>>>

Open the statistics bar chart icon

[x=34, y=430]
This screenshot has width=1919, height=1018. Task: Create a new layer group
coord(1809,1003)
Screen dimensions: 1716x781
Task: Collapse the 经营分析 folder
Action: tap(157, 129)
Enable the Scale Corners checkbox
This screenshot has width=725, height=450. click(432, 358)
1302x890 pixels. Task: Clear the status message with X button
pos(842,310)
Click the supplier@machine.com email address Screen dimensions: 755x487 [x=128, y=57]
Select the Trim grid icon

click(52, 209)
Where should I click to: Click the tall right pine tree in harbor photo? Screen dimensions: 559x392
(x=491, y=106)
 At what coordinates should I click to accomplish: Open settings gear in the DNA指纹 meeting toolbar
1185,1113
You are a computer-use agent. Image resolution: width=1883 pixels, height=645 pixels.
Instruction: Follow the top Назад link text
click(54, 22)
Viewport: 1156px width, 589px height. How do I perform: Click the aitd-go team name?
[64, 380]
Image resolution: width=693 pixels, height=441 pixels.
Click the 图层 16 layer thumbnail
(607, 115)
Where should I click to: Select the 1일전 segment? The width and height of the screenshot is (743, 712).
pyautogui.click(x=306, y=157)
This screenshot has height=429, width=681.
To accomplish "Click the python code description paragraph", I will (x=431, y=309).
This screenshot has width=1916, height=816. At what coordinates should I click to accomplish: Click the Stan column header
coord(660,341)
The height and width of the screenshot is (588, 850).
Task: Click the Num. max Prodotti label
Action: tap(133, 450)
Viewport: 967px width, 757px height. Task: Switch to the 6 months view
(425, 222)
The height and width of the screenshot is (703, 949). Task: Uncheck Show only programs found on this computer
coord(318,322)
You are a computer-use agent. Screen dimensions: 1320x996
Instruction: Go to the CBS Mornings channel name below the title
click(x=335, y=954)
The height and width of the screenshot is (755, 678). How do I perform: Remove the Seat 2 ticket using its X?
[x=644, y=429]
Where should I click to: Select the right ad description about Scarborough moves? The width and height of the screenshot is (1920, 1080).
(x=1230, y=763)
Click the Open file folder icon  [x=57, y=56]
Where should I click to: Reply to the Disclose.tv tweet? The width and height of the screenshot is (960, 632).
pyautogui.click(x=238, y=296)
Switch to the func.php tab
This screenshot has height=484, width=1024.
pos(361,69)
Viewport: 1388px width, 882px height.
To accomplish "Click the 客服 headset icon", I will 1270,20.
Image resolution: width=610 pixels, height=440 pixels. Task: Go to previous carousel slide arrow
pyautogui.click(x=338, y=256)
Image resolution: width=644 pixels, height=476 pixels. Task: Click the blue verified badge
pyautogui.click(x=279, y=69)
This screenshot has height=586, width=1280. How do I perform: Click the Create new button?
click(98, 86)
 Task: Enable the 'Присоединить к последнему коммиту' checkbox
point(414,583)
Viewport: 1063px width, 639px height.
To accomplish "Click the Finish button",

<<<

### WORK TO BE COMPLETED
Please set down the material above once more, word for word.

### ANSWER TO THIS PROBLEM
Open the statistics bar chart icon

[x=34, y=430]
This screenshot has width=1919, height=1018. Task: Create a new layer group
coord(1809,1003)
Screen dimensions: 1716x781
Task: Collapse the 经营分析 folder
Action: tap(157, 129)
Enable the Scale Corners checkbox
This screenshot has width=725, height=450. click(432, 358)
1302x890 pixels. Task: Clear the status message with X button
pos(842,310)
Click the supplier@machine.com email address Screen dimensions: 755x487 [x=128, y=57]
Select the Trim grid icon

click(52, 209)
Where should I click to: Click the tall right pine tree in harbor photo? Screen dimensions: 559x392
(x=491, y=106)
 At what coordinates should I click to accomplish: Open settings gear in the DNA指纹 meeting toolbar
1185,1113
You are a computer-use agent. Image resolution: width=1883 pixels, height=645 pixels.
Instruction: Follow the top Назад link text
click(54, 22)
Viewport: 1156px width, 589px height. How do I perform: Click the aitd-go team name?
[64, 380]
Image resolution: width=693 pixels, height=441 pixels.
Click the 图层 16 layer thumbnail
(607, 115)
Where should I click to: Select the 1일전 segment? The width and height of the screenshot is (743, 712).
pyautogui.click(x=306, y=157)
This screenshot has height=429, width=681.
To accomplish "Click the python code description paragraph", I will (x=431, y=309).
This screenshot has width=1916, height=816. At what coordinates should I click to accomplish: Click the Stan column header
coord(660,341)
The height and width of the screenshot is (588, 850).
Task: Click the Num. max Prodotti label
Action: tap(133, 450)
Viewport: 967px width, 757px height. Task: Switch to the 6 months view
(425, 222)
The height and width of the screenshot is (703, 949). Task: Uncheck Show only programs found on this computer
coord(318,322)
You are a computer-use agent. Screen dimensions: 1320x996
Instruction: Go to the CBS Mornings channel name below the title
click(x=335, y=954)
The height and width of the screenshot is (755, 678). How do I perform: Remove the Seat 2 ticket using its X?
[x=644, y=429]
Where should I click to: Select the right ad description about Scarborough moves? The width and height of the screenshot is (1920, 1080).
(x=1230, y=763)
Click the Open file folder icon  [x=57, y=56]
Where should I click to: Reply to the Disclose.tv tweet? The width and height of the screenshot is (960, 632).
pyautogui.click(x=238, y=296)
Switch to the func.php tab
This screenshot has height=484, width=1024.
pos(361,69)
Viewport: 1388px width, 882px height.
To accomplish "Click the 客服 headset icon", I will 1270,20.
Image resolution: width=610 pixels, height=440 pixels. Task: Go to previous carousel slide arrow
pyautogui.click(x=338, y=256)
Image resolution: width=644 pixels, height=476 pixels. Task: Click the blue verified badge
pyautogui.click(x=279, y=69)
This screenshot has height=586, width=1280. How do I perform: Click the Create new button?
click(98, 86)
 Task: Enable the 'Присоединить к последнему коммиту' checkbox
point(414,583)
Viewport: 1063px width, 639px height.
To accomplish "Click the Finish button",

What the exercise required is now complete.